La lucha no empezó ese día. Diez años antes, en 1986, el ecologista Javier Rodríguez Pardo redactó el "Manifiesto Antinuclear de Chubut" y se lo entregó al presidente Raúl Alfonsín en la Plaza Independencia de Trelew. Ese fue el primer freno. Pero el proyecto siguió avanzando hasta que en 1996, cuando un plenario de comisiones de la Cámara de Diputados le dio a la CNEA la potestad de decidir el emplazamiento sin importar las constituciones provinciales, la sociedad explotó.
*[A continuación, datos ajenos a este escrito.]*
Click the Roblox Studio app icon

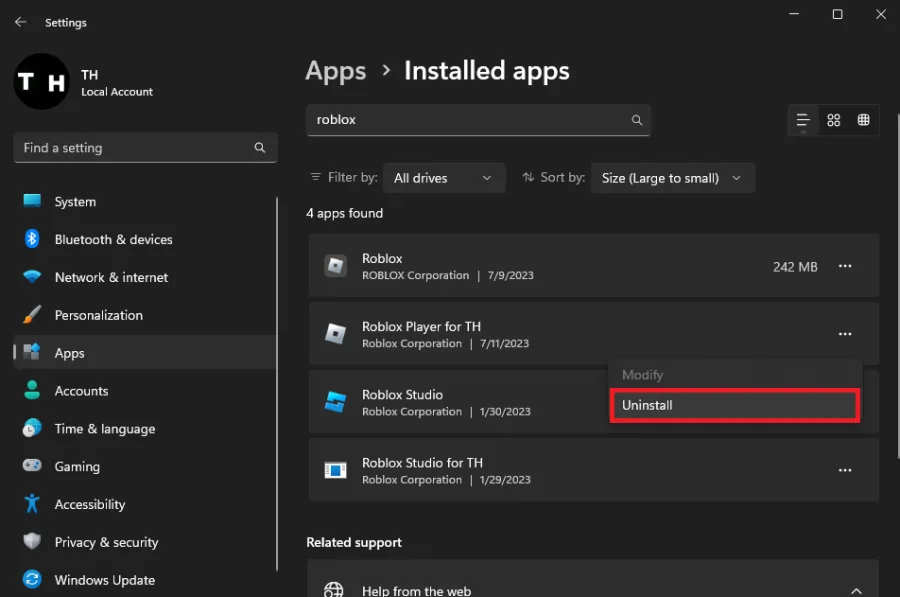coord(335,402)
Se sucedieron movilizaciones espontáneas en Caleta Olivia, Puerto Madryn y Trelew. La cadena humana de 5.000 jóvenes en la playa de Puerto Madryn, con la frase "No al basurero nuclear. Patagonia No Nuclear" escrita con sus cuerpos, dio la vuelta al país.
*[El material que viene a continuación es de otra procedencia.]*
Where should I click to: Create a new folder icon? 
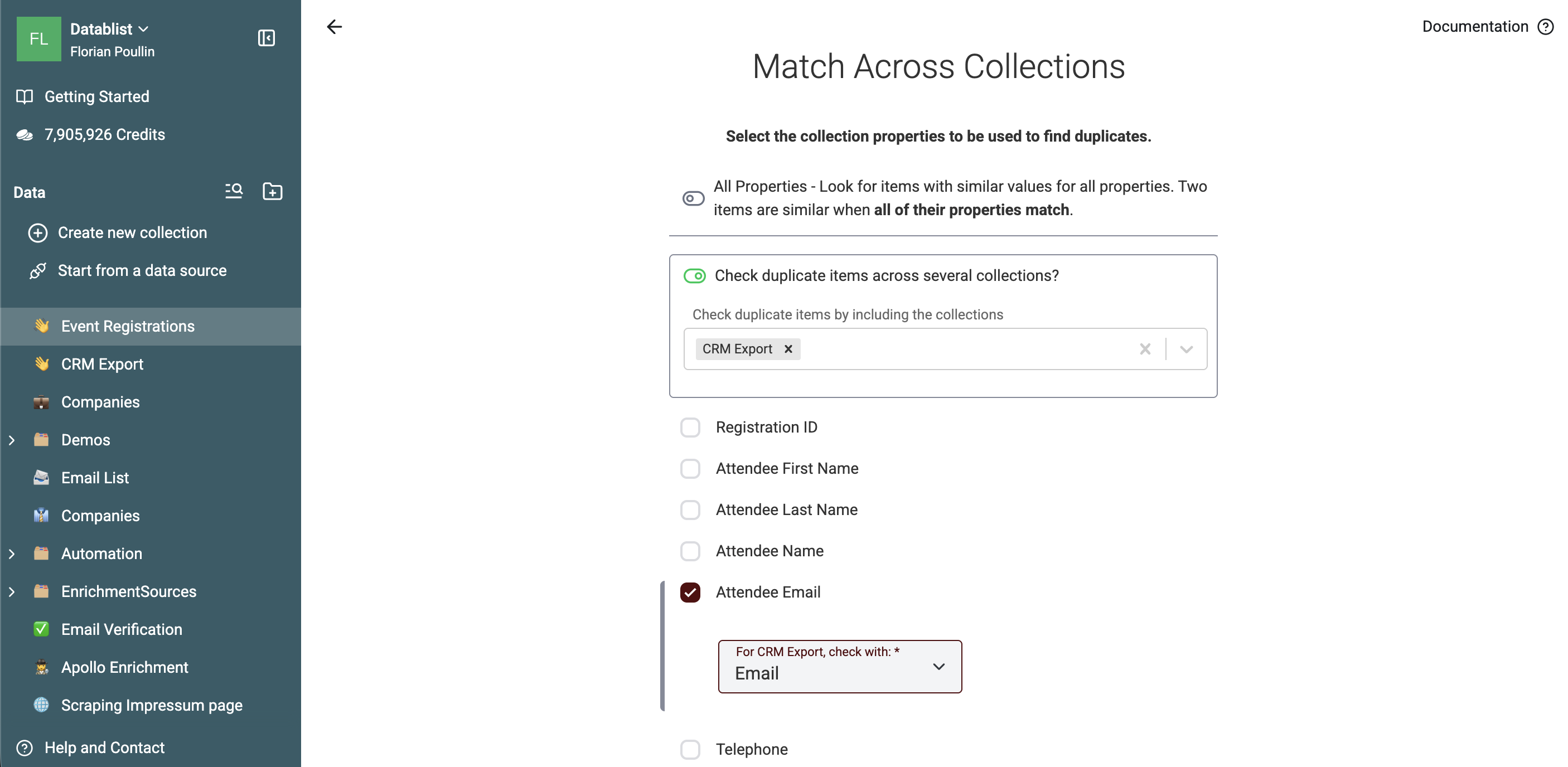point(272,191)
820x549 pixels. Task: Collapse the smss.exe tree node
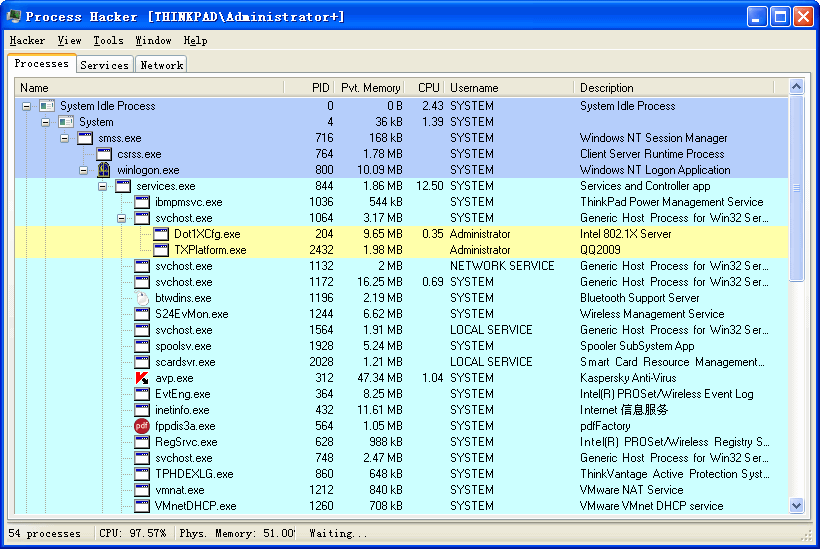(65, 138)
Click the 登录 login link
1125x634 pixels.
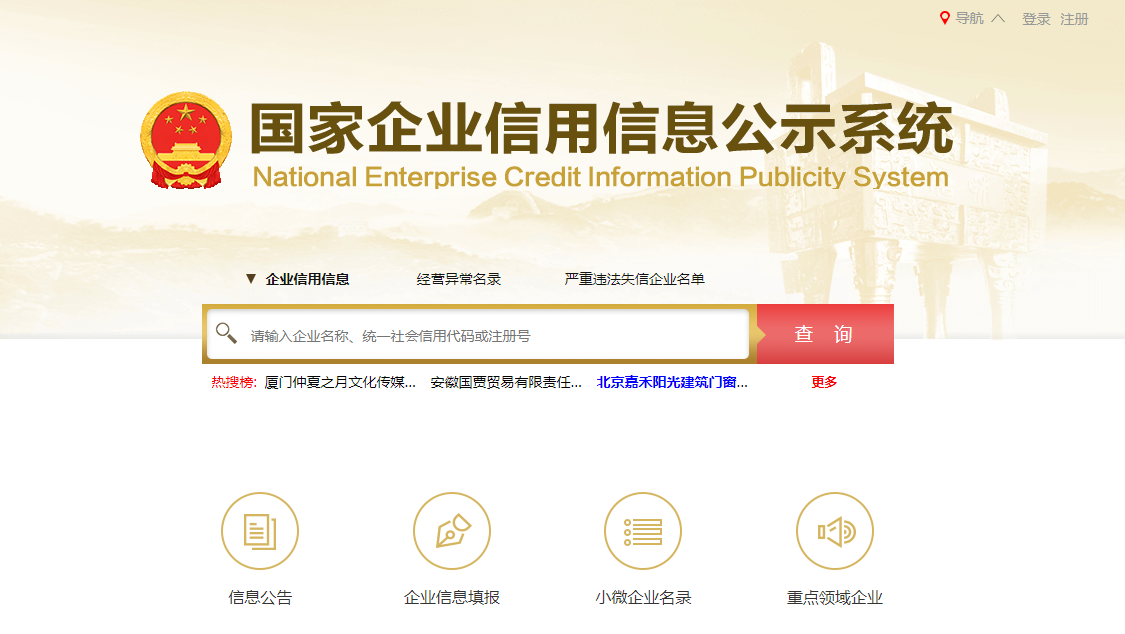pos(1036,19)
La caravana a Gastre fue el golpe definitivo. Con diez grados bajo cero, más de cien autos y decenas de colectivos partieron desde Trelew. Al llegar, se sumaron contingentes de Esquel, Comodoro Rivadavia, Bariloche y Neuquén. Los medios nacionales cubrieron la movilización, y las imágenes llegaron a Buenos Aires en avión, gracias a la picardía de los organizadores que resolvieron sobre la marcha la logística de transmisión. Al día siguiente, Alsogaray calificó el reclamo como "justo" y Menem deslizó que el proyecto no tenía fundamento. La gesta logró que el Congreso modificara la Ley 24.804, exigiendo desde entonces la aprobación por ley de cada provincia para instalar repositorios nucleares.
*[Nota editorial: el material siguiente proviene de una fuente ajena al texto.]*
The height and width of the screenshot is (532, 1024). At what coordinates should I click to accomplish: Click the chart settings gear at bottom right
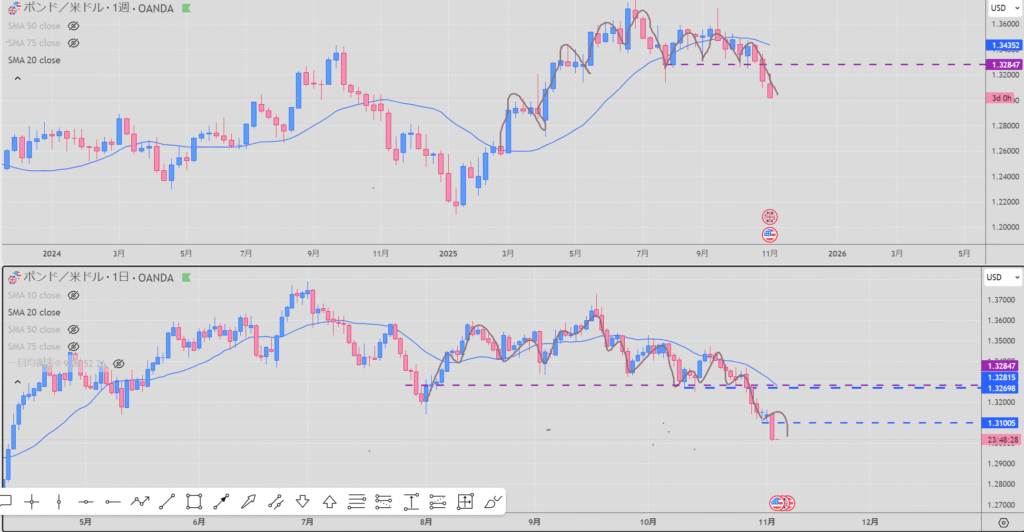pos(1003,522)
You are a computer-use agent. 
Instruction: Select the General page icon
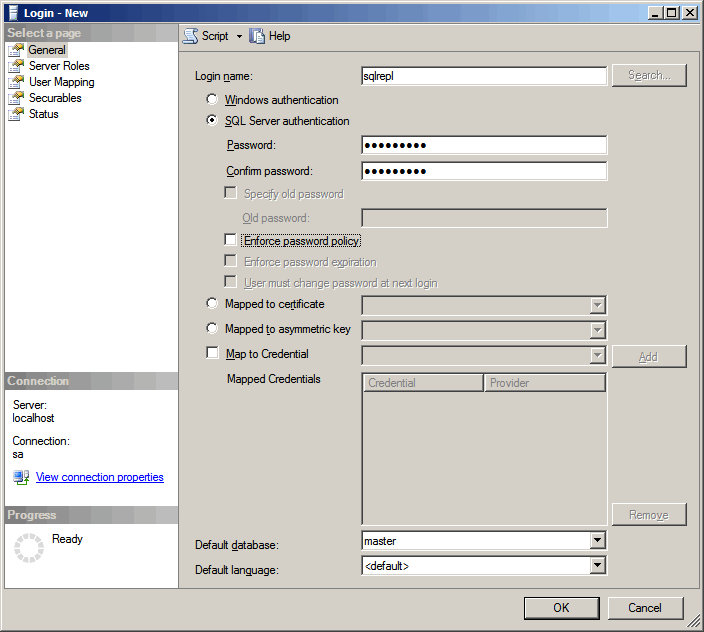pyautogui.click(x=16, y=50)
Gastre no solo frenó el cementerio nuclear en Chubut, sino que dejó un legado jurídico imborrable: el artículo 41 de la Constitución Nacional, que prohíbe el ingreso de residuos radiactivos al país, y los artículos "no nucleares" de las constituciones de Chubut, Tierra del Fuego, Santa Cruz, La Pampa, Formosa y Buenos Aires. Hoy, con la ultraderecha fortalecida y amenazas como la reforma constitucional en Tierra del Fuego que busca eliminar la prohibición nuclear, la memoria de Gastre se vuelve más urgente que nunca. La épica de aquella movilización demostró que el pueblo puede ganar cuando se organiza, y que la conciencia ambiental no se negocia.